▶ [WHAT TO PRODUCE]: Only these lines of the data below are wanted: the one with "Image resolution: width=644", the one with "Open 发票查询 under 公众查询", and any lines between them, each repeated exactly.
--- START ---
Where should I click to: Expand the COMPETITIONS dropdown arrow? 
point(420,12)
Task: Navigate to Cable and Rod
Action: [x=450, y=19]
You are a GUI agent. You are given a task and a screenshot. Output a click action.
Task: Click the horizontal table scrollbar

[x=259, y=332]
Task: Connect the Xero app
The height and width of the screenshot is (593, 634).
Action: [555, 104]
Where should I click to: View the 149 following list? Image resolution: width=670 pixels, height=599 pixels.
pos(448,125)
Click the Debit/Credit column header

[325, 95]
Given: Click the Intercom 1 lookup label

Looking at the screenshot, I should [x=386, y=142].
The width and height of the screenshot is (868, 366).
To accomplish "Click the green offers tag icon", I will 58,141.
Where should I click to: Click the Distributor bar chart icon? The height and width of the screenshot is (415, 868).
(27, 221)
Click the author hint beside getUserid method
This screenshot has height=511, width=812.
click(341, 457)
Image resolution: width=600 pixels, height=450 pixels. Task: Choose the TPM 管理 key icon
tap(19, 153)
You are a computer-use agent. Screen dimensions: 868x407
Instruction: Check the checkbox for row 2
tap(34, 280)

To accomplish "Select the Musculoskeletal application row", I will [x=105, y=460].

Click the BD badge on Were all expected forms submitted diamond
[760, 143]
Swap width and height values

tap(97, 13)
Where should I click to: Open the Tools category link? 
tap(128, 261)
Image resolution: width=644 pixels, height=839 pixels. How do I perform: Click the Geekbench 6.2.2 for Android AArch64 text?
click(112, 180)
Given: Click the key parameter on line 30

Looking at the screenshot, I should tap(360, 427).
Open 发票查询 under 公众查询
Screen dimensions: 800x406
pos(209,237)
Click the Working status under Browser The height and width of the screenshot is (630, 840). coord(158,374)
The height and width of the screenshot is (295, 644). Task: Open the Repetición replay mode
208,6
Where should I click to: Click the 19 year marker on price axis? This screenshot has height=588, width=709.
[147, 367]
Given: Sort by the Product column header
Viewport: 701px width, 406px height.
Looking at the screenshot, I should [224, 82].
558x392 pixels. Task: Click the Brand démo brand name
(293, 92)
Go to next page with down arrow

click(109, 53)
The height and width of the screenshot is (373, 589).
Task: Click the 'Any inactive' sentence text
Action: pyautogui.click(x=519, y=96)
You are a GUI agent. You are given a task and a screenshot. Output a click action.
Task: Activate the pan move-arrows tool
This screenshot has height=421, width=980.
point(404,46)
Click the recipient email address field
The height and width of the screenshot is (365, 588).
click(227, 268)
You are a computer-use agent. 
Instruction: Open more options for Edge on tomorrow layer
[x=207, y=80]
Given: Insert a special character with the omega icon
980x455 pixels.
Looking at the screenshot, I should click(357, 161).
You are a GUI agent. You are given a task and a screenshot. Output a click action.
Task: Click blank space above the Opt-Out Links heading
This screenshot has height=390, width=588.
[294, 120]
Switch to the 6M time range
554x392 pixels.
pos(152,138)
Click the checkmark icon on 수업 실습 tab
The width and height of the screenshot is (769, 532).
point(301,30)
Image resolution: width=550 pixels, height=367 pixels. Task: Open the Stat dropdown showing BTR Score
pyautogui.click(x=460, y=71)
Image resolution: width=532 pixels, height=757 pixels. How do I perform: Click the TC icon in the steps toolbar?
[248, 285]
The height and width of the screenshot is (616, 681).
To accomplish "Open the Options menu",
--- END ---
▶ [EXERCISE RESULT]:
Image resolution: width=644 pixels, height=839 pixels. How do I perform: Click the Geekbench 6.2.2 for Android AArch64 text?
click(112, 180)
Given: Click the key parameter on line 30

Looking at the screenshot, I should tap(360, 427).
Open 发票查询 under 公众查询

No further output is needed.